EXERCISE DIRECTIONS » The line containing "The height and" and every line after it, through the end of the material: copy these exactly and nothing else, leaving pictures out.
#### DATA SUPPLIED
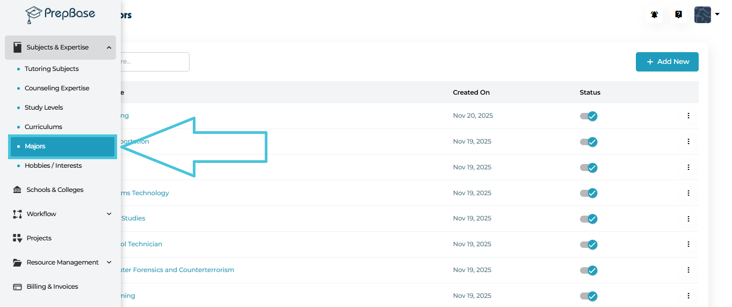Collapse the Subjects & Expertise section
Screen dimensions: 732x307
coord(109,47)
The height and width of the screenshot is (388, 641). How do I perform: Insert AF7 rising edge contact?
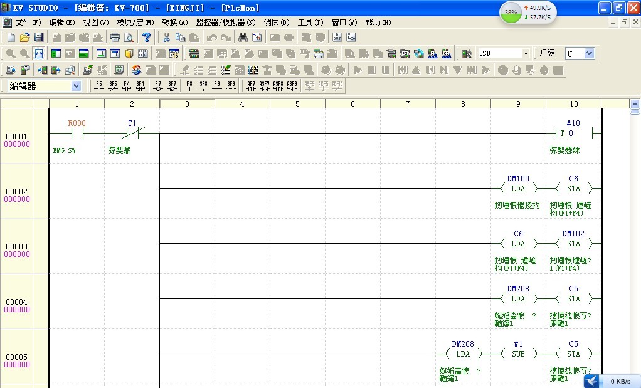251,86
########
SOLUTION TO THIS TASK »
The height and width of the screenshot is (388, 641). How do I perform: Insert AF7 rising edge contact?
251,86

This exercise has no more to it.